Reproduce the records verbatim, starting at the line that contains "The width and height of the screenshot is (1355, 528)." and ending at the line that contains "click(x=344, y=453)".

===== Records for processing =====

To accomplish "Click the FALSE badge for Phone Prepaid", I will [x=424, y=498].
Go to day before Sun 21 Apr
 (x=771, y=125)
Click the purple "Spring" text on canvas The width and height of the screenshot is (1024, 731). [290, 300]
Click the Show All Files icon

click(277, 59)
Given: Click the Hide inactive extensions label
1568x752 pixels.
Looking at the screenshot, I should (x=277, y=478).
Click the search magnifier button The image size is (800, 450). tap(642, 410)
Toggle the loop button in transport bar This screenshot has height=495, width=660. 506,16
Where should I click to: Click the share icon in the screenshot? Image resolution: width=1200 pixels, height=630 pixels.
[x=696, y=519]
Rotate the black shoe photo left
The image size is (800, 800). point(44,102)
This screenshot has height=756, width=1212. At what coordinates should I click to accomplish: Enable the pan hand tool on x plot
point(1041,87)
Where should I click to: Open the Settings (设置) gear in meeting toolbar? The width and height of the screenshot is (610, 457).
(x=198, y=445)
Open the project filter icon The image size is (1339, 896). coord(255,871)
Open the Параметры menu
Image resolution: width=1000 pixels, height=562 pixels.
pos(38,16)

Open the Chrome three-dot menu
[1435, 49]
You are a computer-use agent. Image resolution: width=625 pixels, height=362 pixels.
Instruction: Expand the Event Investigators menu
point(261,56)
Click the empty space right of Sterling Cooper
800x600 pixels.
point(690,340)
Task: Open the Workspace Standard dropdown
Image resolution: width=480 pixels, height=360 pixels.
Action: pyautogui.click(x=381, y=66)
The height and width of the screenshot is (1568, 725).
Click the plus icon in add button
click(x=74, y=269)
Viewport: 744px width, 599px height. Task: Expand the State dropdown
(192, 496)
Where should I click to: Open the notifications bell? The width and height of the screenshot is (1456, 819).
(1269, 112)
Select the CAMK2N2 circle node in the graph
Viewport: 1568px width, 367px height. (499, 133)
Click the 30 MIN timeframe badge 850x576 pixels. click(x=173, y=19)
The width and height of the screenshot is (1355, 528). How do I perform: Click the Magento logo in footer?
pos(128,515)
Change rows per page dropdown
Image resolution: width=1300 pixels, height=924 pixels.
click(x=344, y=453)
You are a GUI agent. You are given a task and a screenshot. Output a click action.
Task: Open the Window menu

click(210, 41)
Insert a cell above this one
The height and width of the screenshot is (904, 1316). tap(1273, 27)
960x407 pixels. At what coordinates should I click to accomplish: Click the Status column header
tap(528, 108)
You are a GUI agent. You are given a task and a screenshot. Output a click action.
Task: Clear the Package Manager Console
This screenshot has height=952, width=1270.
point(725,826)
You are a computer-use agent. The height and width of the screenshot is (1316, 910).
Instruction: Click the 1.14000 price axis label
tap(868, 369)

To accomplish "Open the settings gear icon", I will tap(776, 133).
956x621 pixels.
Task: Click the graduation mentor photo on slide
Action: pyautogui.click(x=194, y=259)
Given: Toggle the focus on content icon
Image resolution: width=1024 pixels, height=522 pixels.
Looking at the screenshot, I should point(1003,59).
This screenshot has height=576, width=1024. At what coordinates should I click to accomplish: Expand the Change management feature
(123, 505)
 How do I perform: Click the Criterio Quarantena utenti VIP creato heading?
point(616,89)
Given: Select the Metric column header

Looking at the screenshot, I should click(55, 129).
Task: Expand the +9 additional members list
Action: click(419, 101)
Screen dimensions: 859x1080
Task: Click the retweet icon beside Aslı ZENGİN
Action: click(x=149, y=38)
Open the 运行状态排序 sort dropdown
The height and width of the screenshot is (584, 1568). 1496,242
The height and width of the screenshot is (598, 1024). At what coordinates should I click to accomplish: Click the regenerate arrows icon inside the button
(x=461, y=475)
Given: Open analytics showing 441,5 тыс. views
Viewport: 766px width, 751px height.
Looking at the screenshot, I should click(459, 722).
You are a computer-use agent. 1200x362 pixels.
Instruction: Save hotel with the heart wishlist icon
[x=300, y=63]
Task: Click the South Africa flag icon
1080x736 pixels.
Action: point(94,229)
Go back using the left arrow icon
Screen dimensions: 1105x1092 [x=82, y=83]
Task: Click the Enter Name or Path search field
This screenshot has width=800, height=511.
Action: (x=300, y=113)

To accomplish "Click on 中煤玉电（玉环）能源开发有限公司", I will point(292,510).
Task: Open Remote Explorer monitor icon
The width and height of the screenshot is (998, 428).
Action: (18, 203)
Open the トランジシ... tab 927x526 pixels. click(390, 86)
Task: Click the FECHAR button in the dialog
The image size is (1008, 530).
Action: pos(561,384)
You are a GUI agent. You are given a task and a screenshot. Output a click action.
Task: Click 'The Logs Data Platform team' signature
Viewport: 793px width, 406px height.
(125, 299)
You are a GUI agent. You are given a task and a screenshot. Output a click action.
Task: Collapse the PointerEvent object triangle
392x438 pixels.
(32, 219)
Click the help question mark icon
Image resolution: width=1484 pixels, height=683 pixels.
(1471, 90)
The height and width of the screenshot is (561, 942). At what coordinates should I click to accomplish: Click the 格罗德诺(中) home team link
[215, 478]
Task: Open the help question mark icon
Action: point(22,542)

=====

### [Solution for this task]
The width and height of the screenshot is (1355, 528). How do I perform: Click the Magento logo in footer?
pos(128,515)
Change rows per page dropdown
Image resolution: width=1300 pixels, height=924 pixels.
click(x=344, y=453)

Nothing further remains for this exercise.